Preeclampsia (PE) is a severe hypertensive disorder during pregnancy, and one of the causes is the dysfunction of extravillous trophoblast cells (EVTs). In this study, we analyzed single-cell RNA sequencing (scRNA-seq) data of placentas from PE patients and the sirtuin 1 (SIRT1) heterozygous knockout mouse model, which exhibited typical PE-like symptoms. We identified 134 differentially expressed genes (DEGs) with similar trends in EVTs of PE patients and in parietal trophoblast giant cells (P-TGCs) of Sirt1-/- (HO) placentas from Sirt1+/- (HE) pregnant mice. Interestingly, Kyoto Encyclopedia of Genes and Genomes (KEGG) analysis showed that 134 overlapping genes were related to the MAPK signaling pathway.

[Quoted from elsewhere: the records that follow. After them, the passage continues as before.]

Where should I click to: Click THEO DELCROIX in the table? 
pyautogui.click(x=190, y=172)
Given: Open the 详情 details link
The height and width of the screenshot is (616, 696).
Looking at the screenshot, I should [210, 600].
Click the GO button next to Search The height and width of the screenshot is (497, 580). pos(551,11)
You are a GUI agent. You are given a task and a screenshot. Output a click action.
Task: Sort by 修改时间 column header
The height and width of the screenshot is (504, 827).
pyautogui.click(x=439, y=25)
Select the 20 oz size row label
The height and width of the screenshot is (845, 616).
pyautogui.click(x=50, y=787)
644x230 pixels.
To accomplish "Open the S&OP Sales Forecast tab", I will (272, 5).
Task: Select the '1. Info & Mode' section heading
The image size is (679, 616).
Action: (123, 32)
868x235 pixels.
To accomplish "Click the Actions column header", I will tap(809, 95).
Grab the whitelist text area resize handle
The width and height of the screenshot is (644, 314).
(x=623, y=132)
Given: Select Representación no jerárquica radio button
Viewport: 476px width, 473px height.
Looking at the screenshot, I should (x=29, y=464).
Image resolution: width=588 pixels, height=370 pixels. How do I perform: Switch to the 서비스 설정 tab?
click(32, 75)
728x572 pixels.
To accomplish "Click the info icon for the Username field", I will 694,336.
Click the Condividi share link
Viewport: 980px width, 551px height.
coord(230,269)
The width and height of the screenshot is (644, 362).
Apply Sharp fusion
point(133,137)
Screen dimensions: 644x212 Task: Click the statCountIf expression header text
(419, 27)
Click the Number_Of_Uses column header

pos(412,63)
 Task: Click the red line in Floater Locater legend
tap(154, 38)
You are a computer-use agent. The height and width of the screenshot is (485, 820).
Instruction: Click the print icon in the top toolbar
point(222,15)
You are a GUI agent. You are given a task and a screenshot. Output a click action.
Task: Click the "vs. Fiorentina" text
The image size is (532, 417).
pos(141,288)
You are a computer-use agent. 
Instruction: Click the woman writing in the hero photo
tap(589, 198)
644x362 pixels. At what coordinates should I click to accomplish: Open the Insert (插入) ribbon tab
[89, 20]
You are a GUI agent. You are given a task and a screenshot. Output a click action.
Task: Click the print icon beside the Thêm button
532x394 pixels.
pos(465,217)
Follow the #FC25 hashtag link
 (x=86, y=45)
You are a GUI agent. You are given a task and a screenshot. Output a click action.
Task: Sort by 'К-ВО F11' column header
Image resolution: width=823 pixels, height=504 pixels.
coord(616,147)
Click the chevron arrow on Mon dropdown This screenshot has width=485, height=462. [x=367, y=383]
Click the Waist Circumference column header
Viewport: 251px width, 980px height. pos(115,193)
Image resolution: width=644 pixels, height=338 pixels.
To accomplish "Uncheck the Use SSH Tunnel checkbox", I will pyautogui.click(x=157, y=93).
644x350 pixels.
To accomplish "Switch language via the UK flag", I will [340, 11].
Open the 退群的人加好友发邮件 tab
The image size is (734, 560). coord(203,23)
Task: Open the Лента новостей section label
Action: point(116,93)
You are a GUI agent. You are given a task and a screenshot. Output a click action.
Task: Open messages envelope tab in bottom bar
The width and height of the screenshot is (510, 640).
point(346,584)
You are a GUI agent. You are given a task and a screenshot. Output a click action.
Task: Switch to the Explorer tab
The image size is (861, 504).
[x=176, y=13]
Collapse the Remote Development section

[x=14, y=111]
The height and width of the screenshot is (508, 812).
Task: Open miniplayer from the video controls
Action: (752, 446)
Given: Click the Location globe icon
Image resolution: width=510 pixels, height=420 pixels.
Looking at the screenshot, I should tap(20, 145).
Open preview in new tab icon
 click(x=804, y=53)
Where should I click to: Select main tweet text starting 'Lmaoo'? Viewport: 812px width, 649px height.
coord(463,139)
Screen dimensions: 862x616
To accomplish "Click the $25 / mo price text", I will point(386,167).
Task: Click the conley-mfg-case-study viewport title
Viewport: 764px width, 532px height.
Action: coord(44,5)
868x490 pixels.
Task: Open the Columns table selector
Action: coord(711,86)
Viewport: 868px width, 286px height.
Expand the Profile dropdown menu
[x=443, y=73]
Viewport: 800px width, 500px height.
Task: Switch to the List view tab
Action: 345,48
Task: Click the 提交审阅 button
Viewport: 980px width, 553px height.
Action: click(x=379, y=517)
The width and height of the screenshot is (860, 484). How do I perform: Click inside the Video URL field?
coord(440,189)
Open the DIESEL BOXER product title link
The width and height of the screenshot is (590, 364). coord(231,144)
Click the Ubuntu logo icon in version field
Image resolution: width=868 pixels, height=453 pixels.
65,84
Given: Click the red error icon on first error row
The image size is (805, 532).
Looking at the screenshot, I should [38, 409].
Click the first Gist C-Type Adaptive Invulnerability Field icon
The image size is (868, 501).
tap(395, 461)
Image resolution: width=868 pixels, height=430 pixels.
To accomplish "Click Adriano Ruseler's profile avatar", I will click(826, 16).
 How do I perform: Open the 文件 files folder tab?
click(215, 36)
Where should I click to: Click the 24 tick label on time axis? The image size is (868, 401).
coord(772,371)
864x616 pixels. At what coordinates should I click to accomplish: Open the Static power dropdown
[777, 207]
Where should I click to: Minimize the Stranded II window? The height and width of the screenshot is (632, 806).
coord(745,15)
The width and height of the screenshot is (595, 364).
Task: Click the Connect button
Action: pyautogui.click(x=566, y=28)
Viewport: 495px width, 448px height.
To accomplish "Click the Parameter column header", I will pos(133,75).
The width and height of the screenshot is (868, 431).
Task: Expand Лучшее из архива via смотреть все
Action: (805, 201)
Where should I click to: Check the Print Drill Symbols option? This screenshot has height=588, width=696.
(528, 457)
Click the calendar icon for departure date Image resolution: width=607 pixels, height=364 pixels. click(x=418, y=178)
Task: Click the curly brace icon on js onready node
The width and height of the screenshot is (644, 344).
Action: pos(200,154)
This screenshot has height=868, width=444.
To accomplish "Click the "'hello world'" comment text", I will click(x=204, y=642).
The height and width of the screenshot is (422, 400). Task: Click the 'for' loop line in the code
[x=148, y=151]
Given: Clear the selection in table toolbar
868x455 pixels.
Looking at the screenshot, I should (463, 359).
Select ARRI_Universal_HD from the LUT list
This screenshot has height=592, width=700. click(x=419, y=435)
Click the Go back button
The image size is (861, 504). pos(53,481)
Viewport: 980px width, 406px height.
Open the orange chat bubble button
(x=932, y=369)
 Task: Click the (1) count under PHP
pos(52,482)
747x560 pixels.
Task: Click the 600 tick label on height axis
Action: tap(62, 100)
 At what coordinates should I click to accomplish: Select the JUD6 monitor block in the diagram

We validated several DEGs using immunofluorescence at the protein level. Finally, we selected CD74 for further experiments, which showed a decrease in EVTs of PE patients and in P-TGCs of Sirt1-/- placentas from Sirt1+/- pregnant mice. Additionally, cell proliferation assays and transwell assays showed that the proliferation and invasion abilities were decreased in CD74 knockdown HTR8/SVneo cells using lentivirus transfection, which can be improved by adding the SIRT1 agonist SRT1720 or metformin, an agonist of the MAPK signaling pathway. Importantly, the expression of CD74 can be positively regulated by SIRT1. These data suggest that CD74 plays an important protective role in the pathogenesis of preeclampsia by regulating the MAPK signaling pathway, which can be regulated by SIRT1.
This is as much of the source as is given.